Studio album by Eartha Kitt
- Released: December 1953, 1954, 1956
- Recorded: March 1953 at The Manhattan Center, New York and October 1953 at RCA Victor Studio No. 2
- Genre: Vocal jazz; pop;
- Length: 37:01
- Language: English; French; Spanish; Turkish; Swahili;
- Label: RCA Victor (US); His Master's Voice (UK);
- Producer: Hugo Winterhalter; Joe Carlton;

Eartha Kitt chronology
|  | That Bad Eartha (1953) | Down to Eartha (1955) |

= That Bad Eartha =

That Bad Eartha is a twelve-song reconfiguration of material from American singer Eartha Kitt's first two eight-song, 10-inch albums issued by RCA Victor. It contains all eight songs from the 1953 album RCA Victor Presents Eartha Kitt. It repurposes the cover image and title, and four of the songs from Eartha's 1954 second 10-inch album, That Bad Eartha (10-inch, 8-song album). In this way, it could be considered an expansion of the first short-length album, supplementing it with packaging and selected songs from the second.

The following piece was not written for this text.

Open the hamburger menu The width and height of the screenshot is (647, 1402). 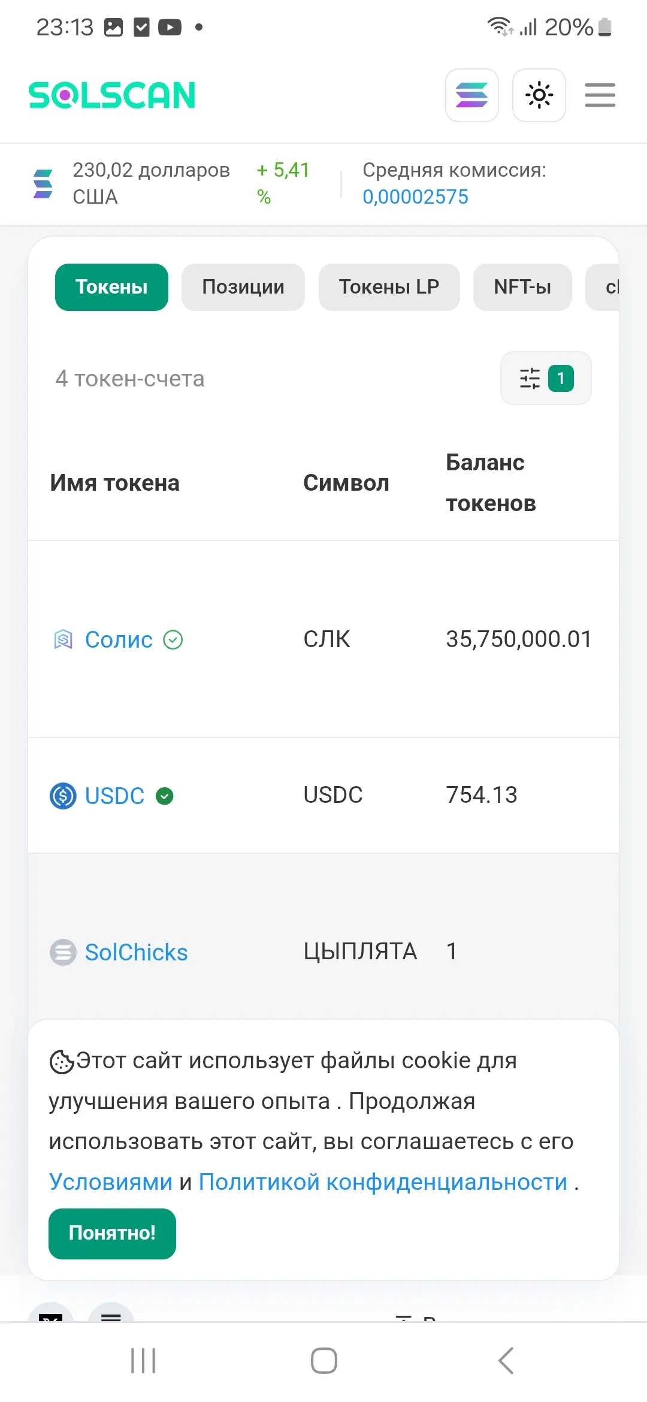(x=600, y=95)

In May 1953, RCA Victor released the 10-inch vinyl album RCA Victor Presents Eartha Kitt, which reached No. 2 on the pop albums chart and featured 8 songs. The album was recorded in four sessions between March and October 1953 with Henri Rene and His Orchestra .

RCA released her second album, That Bad Eartha, in the 10″ popular format, in 1954. It was also released in a 45 RPM extended play version with two songs on each side of two disks. That Bad Eartha spent 12 weeks on the pop albums chart, peaking at No. 5.

Long-playing records were introduced in 1948 by Columbia with 10-inch albums as the popular music format and the 12-inch album the format for classical music. RCA introduced the 45 RPM format shortly afterwards. By the mid-50s, 10″ LPs were phased out, replaced by 12″ ones for popular as well as classical music. At this point, in approximately 1956, RCA Victor reconfigured these two 8-song albums into a 12-track album, jettisoning 4 songs. This then became the standard version of the album.

Several singles were issued from various configurations of these albums. "Under the Bridges of Paris" charted in the UK Singles Chart in 1955 at #7.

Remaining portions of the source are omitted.